Nepal’s citizenship laws disproportionately affect female members of the marginalized Madhesi community, who mostly live near the Indo-Nepal border and often have cross-border marriages, as well as unmarried mothers, including rape survivors. These laws have made thousands of children in Nepal effectively stateless, making it impossible for them to pursue higher education, formal employment, or access state benefits and services.
Politicians justify this discrimination as a means of defending nationalism and “sovereignty,” all at the expense of Nepali women’s rights.
Nepal’s citizenship laws contravene its constitution and violate the Convention on the Elimination of All Forms of Discrimination Against Women, which Nepal ratified in 1991, as well as the Convention on the Rights of the Child, which Nepal ratified in 1989.
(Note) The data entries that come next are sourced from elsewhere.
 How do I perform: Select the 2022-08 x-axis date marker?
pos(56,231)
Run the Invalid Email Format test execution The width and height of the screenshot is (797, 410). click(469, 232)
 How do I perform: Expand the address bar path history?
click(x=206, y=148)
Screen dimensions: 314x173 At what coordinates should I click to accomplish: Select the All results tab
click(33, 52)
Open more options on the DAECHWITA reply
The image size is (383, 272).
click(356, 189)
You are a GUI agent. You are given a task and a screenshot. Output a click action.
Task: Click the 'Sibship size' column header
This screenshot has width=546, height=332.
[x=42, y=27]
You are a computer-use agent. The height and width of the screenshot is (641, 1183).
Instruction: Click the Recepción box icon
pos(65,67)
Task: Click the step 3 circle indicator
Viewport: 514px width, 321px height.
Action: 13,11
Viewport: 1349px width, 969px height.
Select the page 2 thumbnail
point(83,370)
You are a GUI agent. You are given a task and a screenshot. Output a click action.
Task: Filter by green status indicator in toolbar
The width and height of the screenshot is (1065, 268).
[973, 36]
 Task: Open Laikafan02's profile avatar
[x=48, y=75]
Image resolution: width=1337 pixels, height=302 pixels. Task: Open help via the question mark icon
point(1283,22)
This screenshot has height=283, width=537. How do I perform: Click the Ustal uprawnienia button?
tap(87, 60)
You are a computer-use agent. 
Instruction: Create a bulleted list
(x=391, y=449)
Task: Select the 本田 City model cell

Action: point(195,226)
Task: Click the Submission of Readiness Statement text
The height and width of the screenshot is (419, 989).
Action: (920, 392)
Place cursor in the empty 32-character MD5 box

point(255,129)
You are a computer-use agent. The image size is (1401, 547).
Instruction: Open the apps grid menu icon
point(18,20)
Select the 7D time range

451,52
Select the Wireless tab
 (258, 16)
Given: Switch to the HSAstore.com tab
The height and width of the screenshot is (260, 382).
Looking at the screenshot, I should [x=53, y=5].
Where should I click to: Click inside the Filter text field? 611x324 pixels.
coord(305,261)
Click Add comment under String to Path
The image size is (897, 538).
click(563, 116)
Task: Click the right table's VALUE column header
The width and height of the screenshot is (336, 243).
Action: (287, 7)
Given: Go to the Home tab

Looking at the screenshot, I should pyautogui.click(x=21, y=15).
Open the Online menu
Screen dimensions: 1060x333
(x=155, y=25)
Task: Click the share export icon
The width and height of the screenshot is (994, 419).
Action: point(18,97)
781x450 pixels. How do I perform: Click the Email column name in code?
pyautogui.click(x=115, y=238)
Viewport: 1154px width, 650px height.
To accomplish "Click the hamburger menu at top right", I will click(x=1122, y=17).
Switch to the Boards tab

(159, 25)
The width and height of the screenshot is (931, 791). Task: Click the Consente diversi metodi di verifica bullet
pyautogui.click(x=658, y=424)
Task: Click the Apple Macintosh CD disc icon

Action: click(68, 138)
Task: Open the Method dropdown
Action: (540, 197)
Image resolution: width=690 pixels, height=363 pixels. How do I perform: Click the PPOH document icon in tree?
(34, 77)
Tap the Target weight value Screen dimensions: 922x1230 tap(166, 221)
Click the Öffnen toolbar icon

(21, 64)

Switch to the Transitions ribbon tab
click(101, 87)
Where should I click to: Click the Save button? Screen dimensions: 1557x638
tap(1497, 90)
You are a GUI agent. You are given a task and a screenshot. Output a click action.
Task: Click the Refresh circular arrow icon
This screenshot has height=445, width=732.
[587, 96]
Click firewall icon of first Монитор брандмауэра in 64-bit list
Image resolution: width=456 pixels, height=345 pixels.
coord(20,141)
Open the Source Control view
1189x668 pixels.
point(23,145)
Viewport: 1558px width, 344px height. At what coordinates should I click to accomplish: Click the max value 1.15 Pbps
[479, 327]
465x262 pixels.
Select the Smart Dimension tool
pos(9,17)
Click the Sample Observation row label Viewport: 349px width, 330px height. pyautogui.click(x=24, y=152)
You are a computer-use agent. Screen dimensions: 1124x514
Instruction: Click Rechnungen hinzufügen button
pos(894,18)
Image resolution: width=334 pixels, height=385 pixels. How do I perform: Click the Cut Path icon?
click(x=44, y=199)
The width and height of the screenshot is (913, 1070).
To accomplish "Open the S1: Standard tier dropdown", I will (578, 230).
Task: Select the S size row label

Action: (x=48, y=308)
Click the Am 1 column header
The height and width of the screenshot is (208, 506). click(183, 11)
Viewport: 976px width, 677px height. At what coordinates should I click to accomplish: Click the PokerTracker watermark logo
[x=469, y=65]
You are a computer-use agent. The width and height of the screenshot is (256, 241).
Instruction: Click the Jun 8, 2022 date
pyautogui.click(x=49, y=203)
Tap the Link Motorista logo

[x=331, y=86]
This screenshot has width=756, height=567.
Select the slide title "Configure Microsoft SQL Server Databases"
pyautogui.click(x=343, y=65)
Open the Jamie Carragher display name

This International Women’s Day, whose theme is #EmbraceEquity, the government should swiftly amend the patriarchal and discriminatory citizenship laws that undermine Nepali women’s identities and make them second-class citizens. In particular, Prime Minister Pushpa Kamal Dahal should make good on his promise to adopt the Nepal Citizenship Act (Amendment) Bill within the next six months, with further amendments to uphold Nepali women’s right to equal citizenship.